Licensing & Security

Parting with money is always fraught with risk, especially online, and there is a high degree of trust involved when putting hard earned cash on the line in a gaming system.

There will always be risk involved in gambling, but let it be of the right kind – at the tables. Not when transferring money, submitting personal information, or signing up for a promotion.

Gambling Act 2005

The Gambling Act 2005 which established both the Gambling Commission and the licensing system in place today. The document sets out three licensing objectives (part 1, section 1):

  • preventing gambling from being a source of crime or disorder, being associated with crime or disorder or being used to support crime,
  • ensuring that gambling is conducted in a fair and open way, and
  • protecting children and other vulnerable persons from being harmed or exploited by gambling.

Simple, right? Well, in 2005 the internet was far from what it is today, the advertising landscape completely different, and problematic gambling habits poorly researched. Since then numerous pieces of legislation have been appended to keep up with the times, but those three points must admittedly be considered well formulated; most amendments and appendices are definitions, clarifications and guidelines trying to keep up with new technologies in terms of those three points.

For players it is usually enough to know that there is a license system in place, and that playing with a licensed operator equals being in good hands. So, before we go into more detail about how games are tested for fairness and such, let us go through how to make sure that an operator has a valid license. Apart from picking a casino from TopCasinoSites.

UK Gambling License

A valid gambling license issued by the UK Gambling Commission (UKGC) is required for any company looking to offer online gambling to persons residing in the UK. Player’s do not break the law by playing at an unlicensed casino site – the burden lies on the provider – but if players are poorly treated or outright scammed it will be hard to get any kind of help from local authorities, and any lost funds will most definitely be gone forever.

It is in other words in every gamblers’ best interest to know how to spot a licensed operator before it is too late.

Spotting and controlling the validity of a gambling license

Licensees are required to present company information and license number on the site from which they are offering their products. We always make sure that the casinos we recommend have an active valid license but if you want to check for yourself here is the easiest way:

  • Scroll down to the footer of the casino site you are about to investigate.
  • There you should find information on what company it is that is operating the site and what licenses they have.

But nothing would of course stop a benevolent actor to fabricate this information and slap on a couple of badges, claiming that their software is fair and tested.
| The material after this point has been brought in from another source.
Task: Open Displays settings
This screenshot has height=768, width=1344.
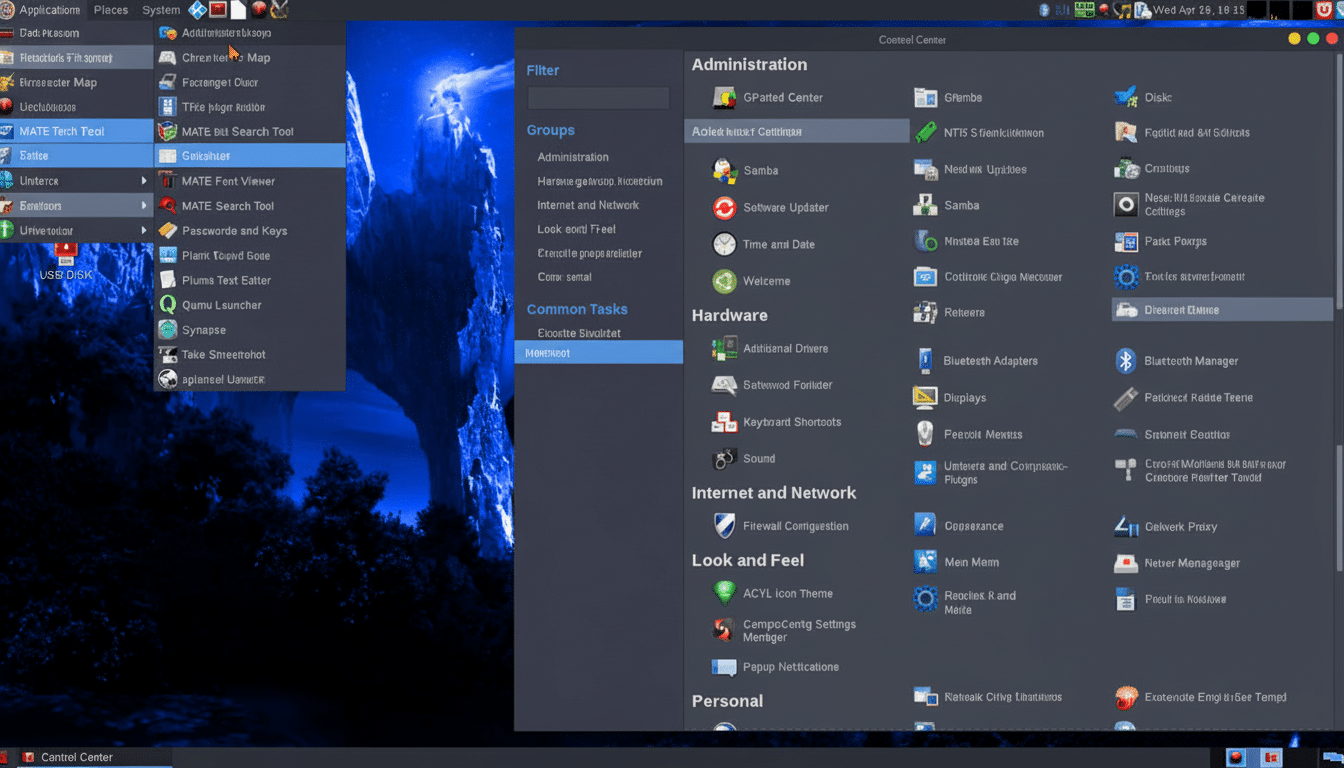Action: [x=963, y=397]
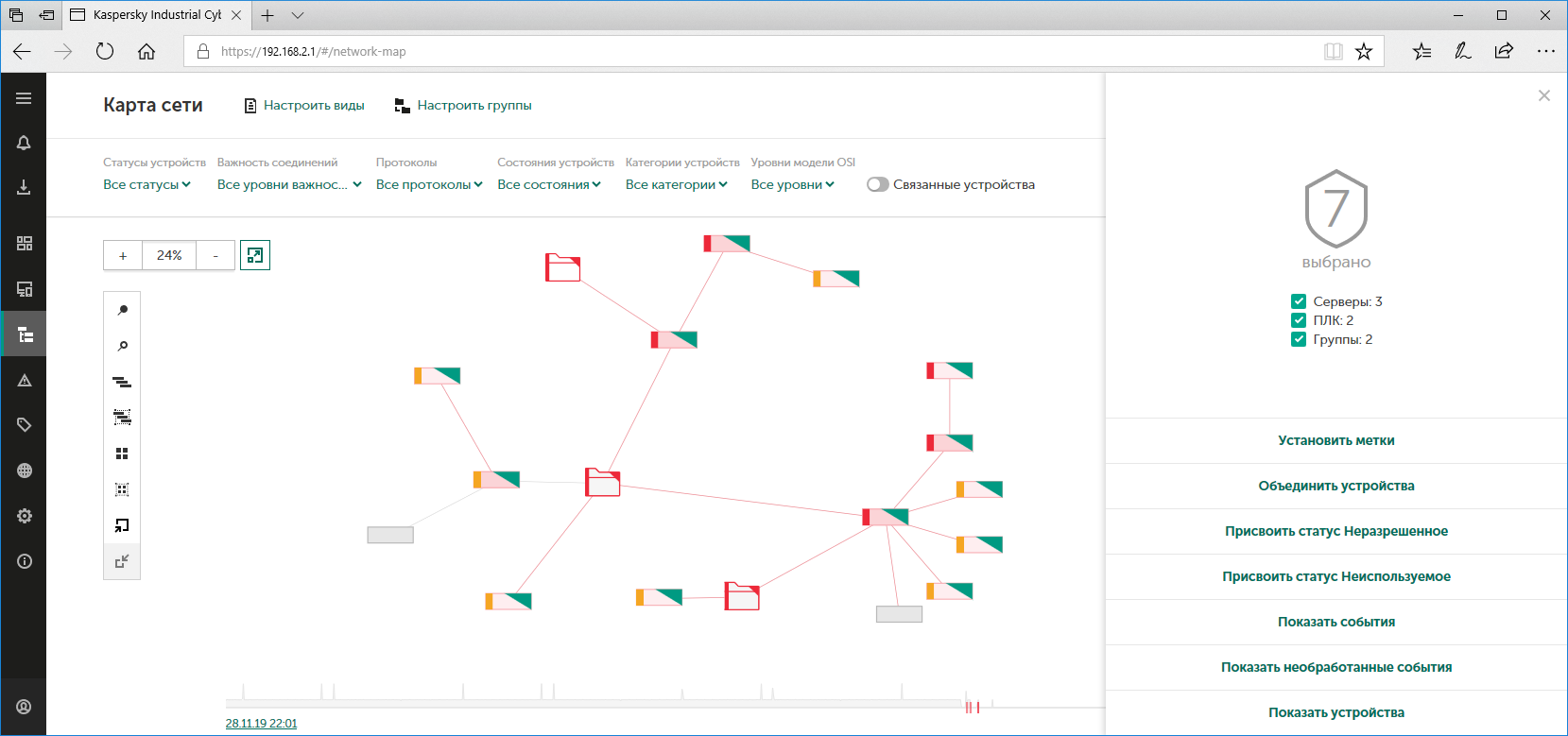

Fortunately the Gambling Commission keeps an online record of all license holders and it is easily accessed – and searchable - by anyone.

Our reviews always include an info-box with a link to the licensees' page in the public register.

Most reliable operators will even link to their page in the public registry and that of course makes the process easy: make sure the status of the license is active and that the site from where you came is the same as provided in the list of active ‘Domain names’.

If the footer information does not contain a link, simply follow our link above to the search function of the public register. Put in either the provided company name, the stated license number or the name of the brand. Note that it is not possible to search for website addresses (URLs). If you do not get a result back it is was probably a scam site.

What playing with licensed operators require of us

Licensing matters rarely require anything of players - as is appropriate, we are after all customers, not license holders - but there is one thing requiring some effort from our part.

In order for the online operator to prevent illegal activity like money laundering and to assure that minors are not allowed onto their systems, as stated as two of the primary objectives of the licensing system, a player’s identity must be known. This in turn require players to provide documents that prove their identity. This is done by a process is known as KYC (Know Your Custome).

The KYC process is pretty much the only way in which gambling legislation affects us players directly, and is completed by sending in a recent utility bill of some sort (addressed to the person in question) and a passport copy (or other valid ID). Electronic verification methods will hopefully soon be available as well. Players can also be requested to provide documents which validates their ‘Source of Wealth’, but this is mostly in cases involving large sums of money.

So, before you head over to any online casino site, it is advisable to have these documents ready, preferably in digital form.